La sécurité des hôteliers à l’épreuve des nouveaux « hackers »

La saison estivale annonce la multiplication des « hackers » qui profitent des failles de sécurité des hôtels pour cambrioler les chambres de clients fortunés. Les assureurs ont un rôle à jouer auprès des hôteliers dans la prévention de ce type de vol.

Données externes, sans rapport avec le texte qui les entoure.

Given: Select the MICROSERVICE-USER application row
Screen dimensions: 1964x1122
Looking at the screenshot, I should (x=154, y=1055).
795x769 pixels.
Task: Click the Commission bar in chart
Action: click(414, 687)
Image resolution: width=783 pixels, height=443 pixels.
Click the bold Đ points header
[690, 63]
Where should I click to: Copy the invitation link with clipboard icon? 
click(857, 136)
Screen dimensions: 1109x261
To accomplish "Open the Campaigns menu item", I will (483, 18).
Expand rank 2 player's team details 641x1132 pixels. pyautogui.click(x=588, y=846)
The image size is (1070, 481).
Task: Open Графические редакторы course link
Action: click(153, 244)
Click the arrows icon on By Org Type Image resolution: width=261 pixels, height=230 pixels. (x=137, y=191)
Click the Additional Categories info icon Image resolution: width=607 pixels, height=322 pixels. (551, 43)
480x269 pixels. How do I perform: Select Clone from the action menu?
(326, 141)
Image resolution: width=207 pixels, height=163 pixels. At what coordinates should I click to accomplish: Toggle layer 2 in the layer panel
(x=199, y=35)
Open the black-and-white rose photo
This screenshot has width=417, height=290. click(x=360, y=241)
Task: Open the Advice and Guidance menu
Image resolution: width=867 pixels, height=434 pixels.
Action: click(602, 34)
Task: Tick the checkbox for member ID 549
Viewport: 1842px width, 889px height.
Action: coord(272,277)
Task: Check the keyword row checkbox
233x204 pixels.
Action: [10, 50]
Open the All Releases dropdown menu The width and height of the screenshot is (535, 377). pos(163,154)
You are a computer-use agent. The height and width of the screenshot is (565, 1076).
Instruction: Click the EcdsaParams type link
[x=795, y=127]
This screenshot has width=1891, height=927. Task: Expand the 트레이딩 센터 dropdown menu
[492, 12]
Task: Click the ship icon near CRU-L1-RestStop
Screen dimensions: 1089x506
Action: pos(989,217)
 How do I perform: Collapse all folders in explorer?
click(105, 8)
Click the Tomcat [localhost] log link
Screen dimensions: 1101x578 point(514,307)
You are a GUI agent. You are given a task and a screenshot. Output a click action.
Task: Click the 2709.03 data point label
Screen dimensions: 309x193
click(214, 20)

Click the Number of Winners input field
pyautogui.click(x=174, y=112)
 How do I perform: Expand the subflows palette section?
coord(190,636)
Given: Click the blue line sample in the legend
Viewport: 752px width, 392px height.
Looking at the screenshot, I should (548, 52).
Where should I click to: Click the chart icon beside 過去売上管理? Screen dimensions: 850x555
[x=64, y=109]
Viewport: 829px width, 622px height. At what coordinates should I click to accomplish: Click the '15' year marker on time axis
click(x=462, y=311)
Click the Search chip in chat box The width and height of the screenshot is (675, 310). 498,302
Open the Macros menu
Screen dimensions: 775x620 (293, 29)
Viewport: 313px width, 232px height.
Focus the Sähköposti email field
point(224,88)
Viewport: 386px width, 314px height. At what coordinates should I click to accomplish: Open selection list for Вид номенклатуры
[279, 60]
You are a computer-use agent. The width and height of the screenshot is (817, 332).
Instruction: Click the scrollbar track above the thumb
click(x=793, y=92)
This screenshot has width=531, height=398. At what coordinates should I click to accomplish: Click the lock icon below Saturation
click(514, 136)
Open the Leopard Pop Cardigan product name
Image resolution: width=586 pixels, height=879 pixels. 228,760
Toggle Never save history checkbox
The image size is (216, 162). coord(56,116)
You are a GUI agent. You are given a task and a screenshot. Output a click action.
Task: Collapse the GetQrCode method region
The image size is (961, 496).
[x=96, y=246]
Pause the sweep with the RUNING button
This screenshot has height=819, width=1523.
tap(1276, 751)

Récemment, un client russe qui séjournait au sein du célèbre hôtel Negresco de Nice a été victime d’un vol digne d’Arsène Lupin. Selon les premiers éléments de l’enquête, l’auteur des faits aurait escaladé la façade de l’établissement afin de s’introduire dans la chambre de la victime.

Si cet évènement n’est pas sans rappeler d’autres vols spectaculaires qui se sont produits ces dernières années, il annonce les prémisses d’une nouvelle saison touristique pour les hôteliers, mais également pour leurs assureurs.

Cette hausse n’a pas vocation à remettre en cause le régime de responsabilité applicable à ces professionnels du tourisme. Cependant, les mesures de sécurité prises par les hôteliers, en leur qualité de dépositaires des biens de leurs clients, soulèvent des interrogations. En effet, de nombreux hôtels ne disposent d’aucun système de sécurité ou ne sont pas suffisamment équipés, absence de système de vidéosurveillance par exemple, au regard de la typologie des lieux.

Les serrures électroniques, longtemps considérées comme un gage de sécurité par rapport aux serrures classiques, ne sont plus infaillibles face à des malfaiteurs qui ne cessent de s’équiper en gadgets technologiques. Les services de police, mais également certaines entreprises spécialisées dans ce type d’ouverture, ont fait part de leur impuissance face au développement de ces « hackers ». Dans un article publié en 2012, l’un d’entre eux avait confirmé la création d’un boitier permettant d’accéder à près de 4 millions de chambres d’hôtel dans le monde, en raison de la « standardisation de ce type de sécurité ». De plus, l’utilisation de certains de ces boitiers ne laissant aucune trace sur les rapports de serrures des établissements, la véracité du vol est parfois contestée au cours de l’analyse des causes et des circonstances du sinistre.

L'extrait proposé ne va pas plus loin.